The Foundations of Collaborative Leadership
In previous posts, we explored some of the most common reasons companies fail to promote (and sometimes unwittingly sabotage) effective collaboration among workers. In this post, we continue to explore what it takes to lead collaboratively.
The Goal
At its core, collaborative leadership is based upon the principles and practices that foster healthy adult relationships. That begs the question, what are healthy adult relationships? Here are the basic tenets, and for many of us, the pitfalls. In healthy adult relationships:
We don’t assume that we know what’s best for others
We don’t make demands of others; we make requests*
We avoid the use of rewards and threats to motivate others**
We feel safe to express our needs and desires openly***
We are free to end any relationship that no longer serves us****
Of course, most of us do not operate consistently according to these principles at work. In some settings, we might even regard this list as utopian, even counter-productive. Why is that? There are those who would say it’s because “some people simply refuse to grow up.” Although that may be true, there’s a deeper reason for the prevalence of dysfunction among working adults – a reason that ultimately offers the seeds of hope and empowerment for leaders.
(Reader: Seriously? Did he just say “empowerment for leaders”? This list takes all my power away! The guy must be on something!)
The Trap
We all share in common one early form of leadership (and followership) training – that is, the training we received as children growing up. Although parenting styles vary considerably, chances are that your parents did not follow the above guidelines with you as a child. And if you’re a parent, nor do you with your children. To do so would be to treat our kids as adults. (Of course, good parents adapt their approach to parenting as their children mature.)
Unfortunately, in the absence of effective training and support, the most natural parallel we have to leadership and management is parenting. And that’s precisely the trap that keeps us (leaders and followers alike) locked into our existing leadership paradigm.

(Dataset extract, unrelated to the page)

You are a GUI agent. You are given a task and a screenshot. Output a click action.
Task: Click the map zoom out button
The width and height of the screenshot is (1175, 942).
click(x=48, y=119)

Let’s take a closer look at the problem. As healthy parents, and before our children mature:
We lean upon our wisdom and experience to make decisions on behalf of our children
We make demands that sanction against anti-social or unsafe behavior
We offer rewards as a means to encourage pro-social and safe behavior; We describe consequences and impose punishments, which often appear to our children’s developing minds as threatening
We refrain from sharing our adult needs and desires openly, especially when those needs and desires cannot or should not be satisfied by our children
We do not end relationships with our children (although they do evolve)
These are normal and expected behaviors between parents and young children. Yet, referring back to our previous list, they are the very behaviors that reinforce unhealthy dynamics when practiced among working adults.

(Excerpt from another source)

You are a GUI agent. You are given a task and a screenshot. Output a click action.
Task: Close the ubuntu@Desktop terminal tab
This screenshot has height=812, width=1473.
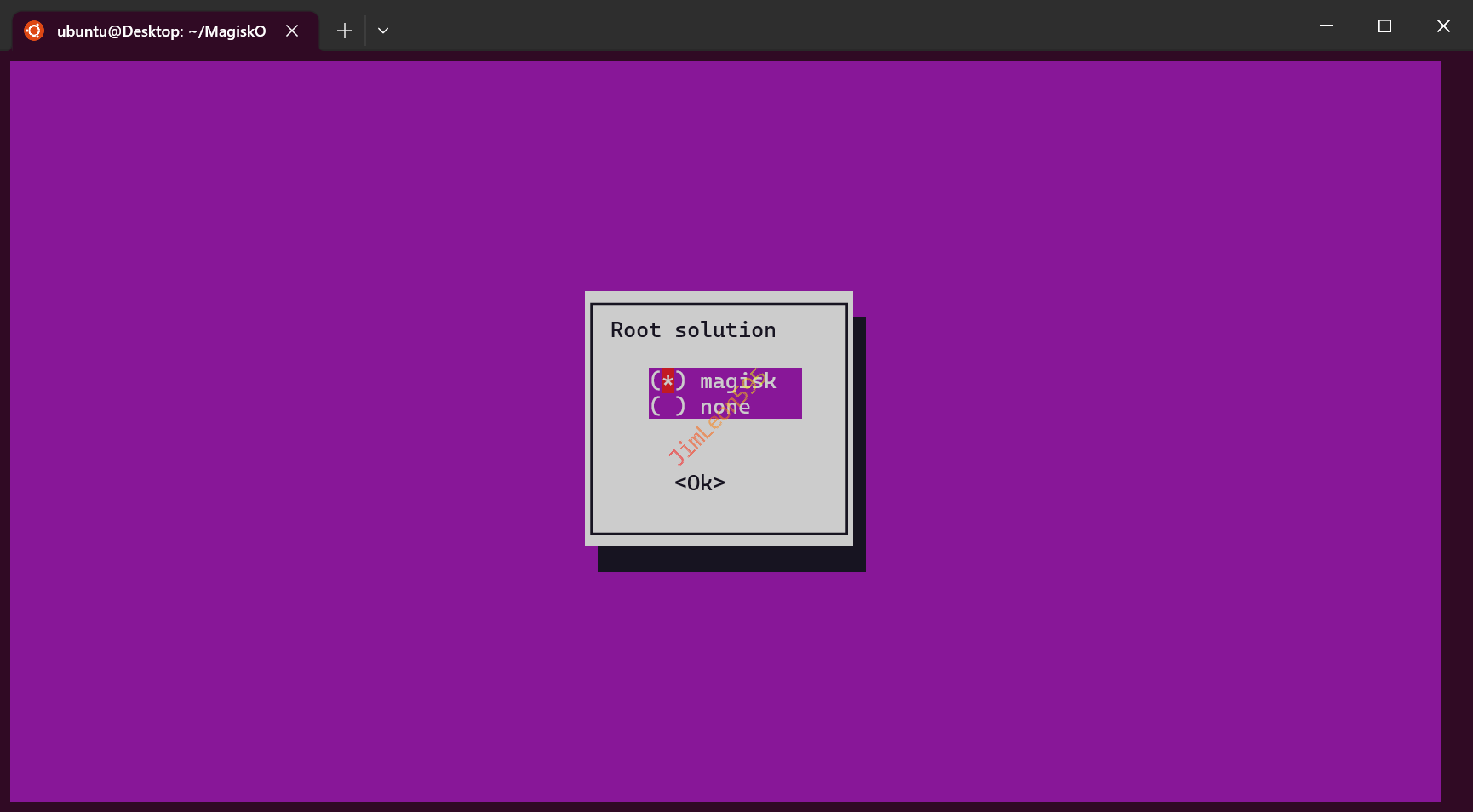292,31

None of this is about what’s right or wrong. It’s simply about stimulus and response. When leaders and managers behave like parents, workers and teams reflexively behave like children. And when workers and teams behave like children, leaders and managers are encouraged, and often feel justified, in behaving like parents. These are not consciously chosen dynamics. When operating in these ways, we are simply running the unexamined scripts of our earliest training.
The Path Forward
Leaders and followers are equally engaged in the dance of dysfunction when it occurs. Hence, both are capable of disrupting the pattern. But it generally falls upon leaders – those who possess greater power and authority, real or imagined – to initiate and sustain positive change.
Our job in developing ourselves as collaborative leaders begins with raising our awareness around these common dynamics. As we develop awareness, unconscious reactions become conscious responses. We learn to consider, and ultimately to embrace, alternative and more effective approaches to leadership.

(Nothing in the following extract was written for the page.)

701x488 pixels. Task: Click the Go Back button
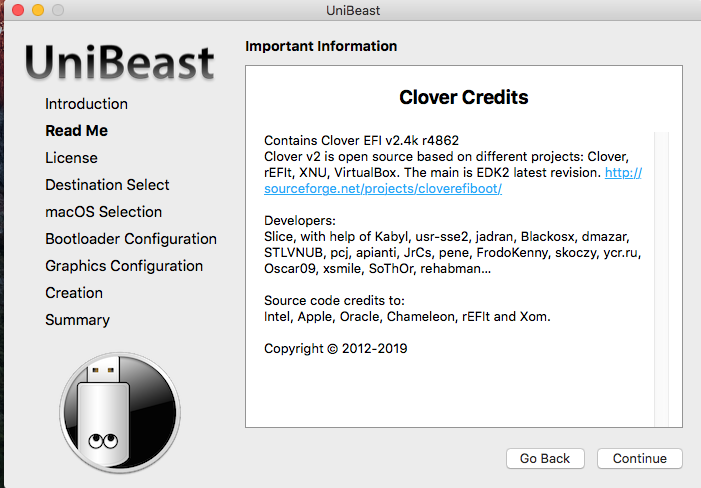point(545,459)
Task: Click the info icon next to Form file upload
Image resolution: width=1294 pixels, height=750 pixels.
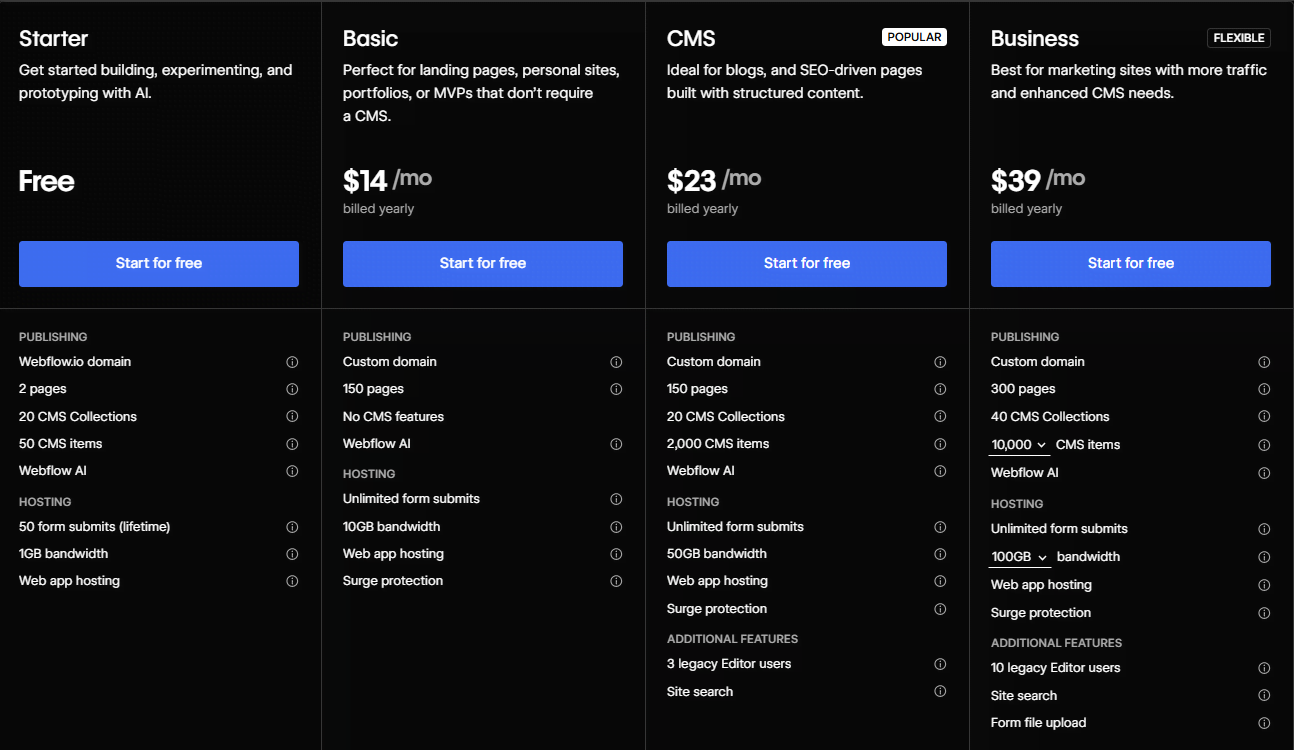Action: tap(1264, 722)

What are those alternative approaches? Stay tuned…
(Reader: Aw man… you’re just going to leave us hanging?)
Footnotes:
(*) It is, however, appropriate to declare and defend our physical and emotional boundaries.
(**) Rewards: they are best established institutionally, not inter-personally; Threats: we can’t control what others will find threatening, but we can be empathetic.
(***) Having expressed our needs or desires, we are not entitled to getting them met by others without first establishing agreements.
(****) We often don’t see ourselves as free to end work relationships, given the costs we would bear.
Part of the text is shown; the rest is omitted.